If you and your new debt consolidation loan do not meet the following five hurdles, debt consolidation is not your answer to debt relief.

1) You will not add any more debt after you consolidate the debt you have now.

This is hard. This means you are going to have to take a cold, hard look at how you got into debt in the first place. Then you’ll have to take the actions that will turn your spending and income from the red into the black.

Changing your spending and earning habits means different things for different people. Maybe you’ll just eat out less.

Maybe you’re not getting any new clothes for the rest of this year. Or maybe you need to do both those things, find a second job, and move to significantly cheaper housing. Start thinking of being at peace about money as a kind of wealth in its own right. There are a lot of books, and free support groups that can help you get your head and your heart around what needs to happen with your wallet.

2) Your debt consolidation loan is not at a variable rate.

All loans have interest rates – its the cost of borrowing the money. Some loans have interest rates that don’t change over the life of the debt consolidation loan, so the interest rate you pay on month #1 is the same interest rate you pay on month #36. These are called fixed-rate (or fixed rate) interest loans.

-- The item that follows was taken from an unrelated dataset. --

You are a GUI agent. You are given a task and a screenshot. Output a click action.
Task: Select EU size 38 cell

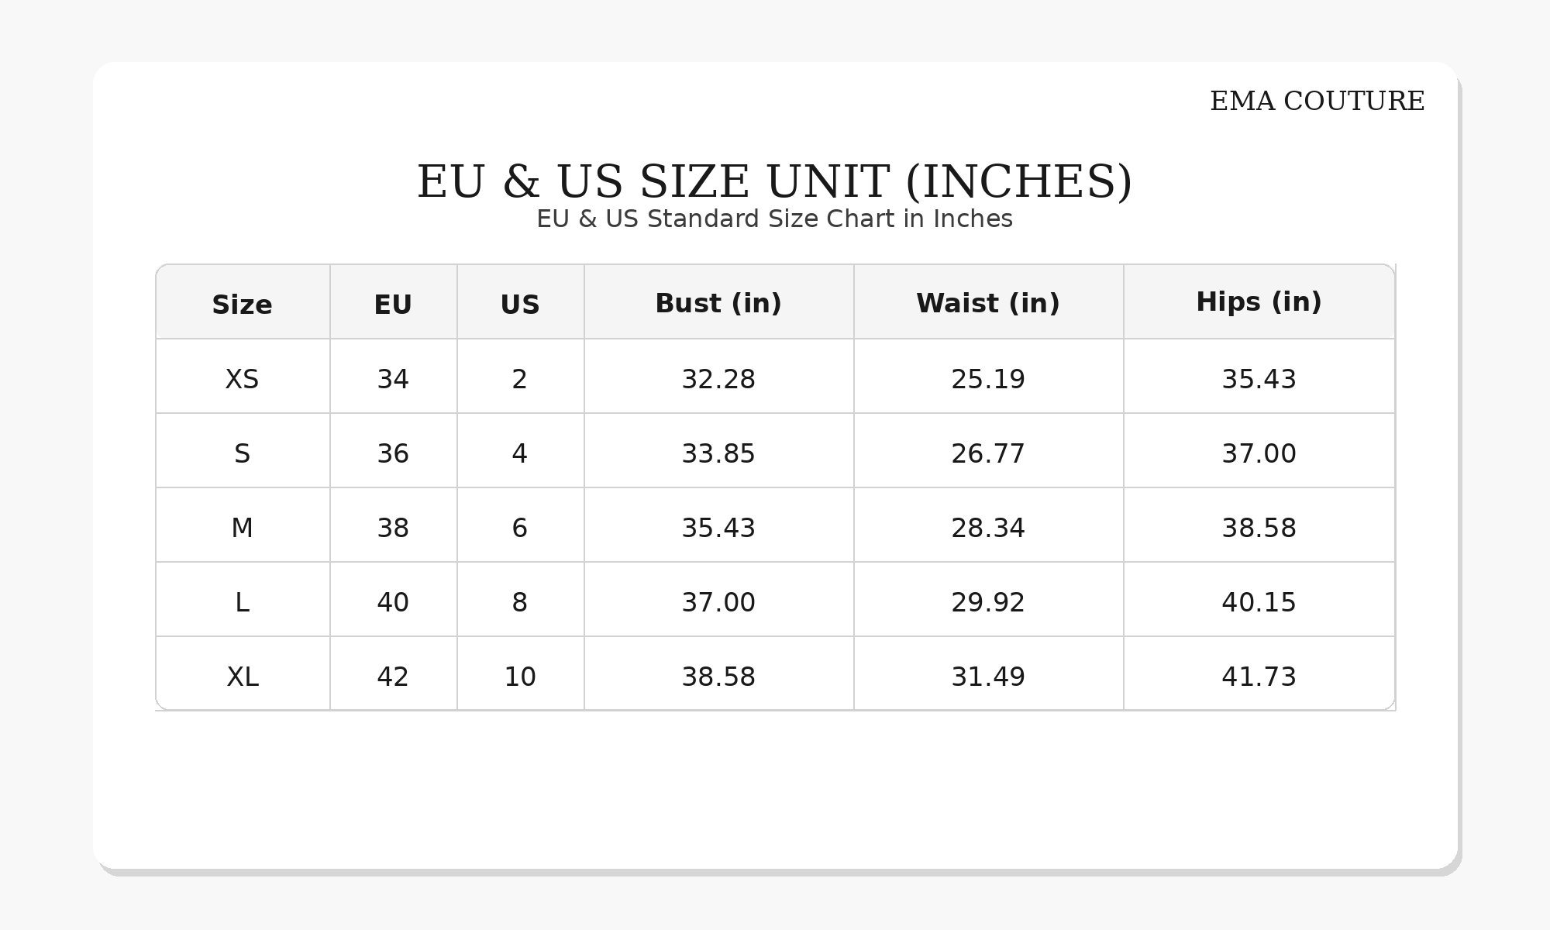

The other kind of interest is variable. Variable interest loans can change, and sometimes they change a lot. A good example of a variable interest rate loan are credit card offers with 0% interest on balance transfers. But that’s just the bold print on the envelope. The fine print says you get to pay 0% interest for a year (for example) and then the interest rate jumps to 16.99%.

Variable interest rate loans can work off of time (you get six months of a low rate on your debt consolidation loan, then you get a very high rate) or on how you meet your obligations to the lender. For instance, your loan may have a clause that if you have one late payment, the interest on your loan will go from 6% to 16%.

3) The interest you pay on your new debt consolidation loan is less than what you’re paying on your current loans.

This can be tricky to calculate, but you can eyeball the various interest rates to get an idea where you stand. The idea is to make sure you aren’t trading an average interest rate of 11% in for a new loan at 15%. That would just have you paying more interest, instead of more principle, and would keep you in debt longer, and more expensively, than you are now.

4) Your debt consolidation loan costs you less money than the total of your other monthly debt payments.

The goal for the debt consolidation loan is to reduce the amount of money you owe each month for debt payments. If your new debt consolidation loan doesn’t do that, its not worth the hassle of getting it. Having just one loan will make managing your debt easier, but that alone is not worth getting a debt consolidation loan.

5) Your new debt consolidation loan allows you to pay off your debt faster than your old loan accounts.

The goal is to get out of debt. The faster, the better. If your new loan is going to take longer to pay off than all your old loans, then you’ve just prolonged the problem. This can be tempting, because some debt consolidation loans offer really long repayment terms, like 72 months or more.

These long-term loans will cost less per month but this has two very negative affects: 1) you will pay significantly more interest over the life of the loan and 2) the lower monthly payment will reduce the pressure on you to change your spending and earning habits. You’ll just be paying more to avoid an expensive problem longer.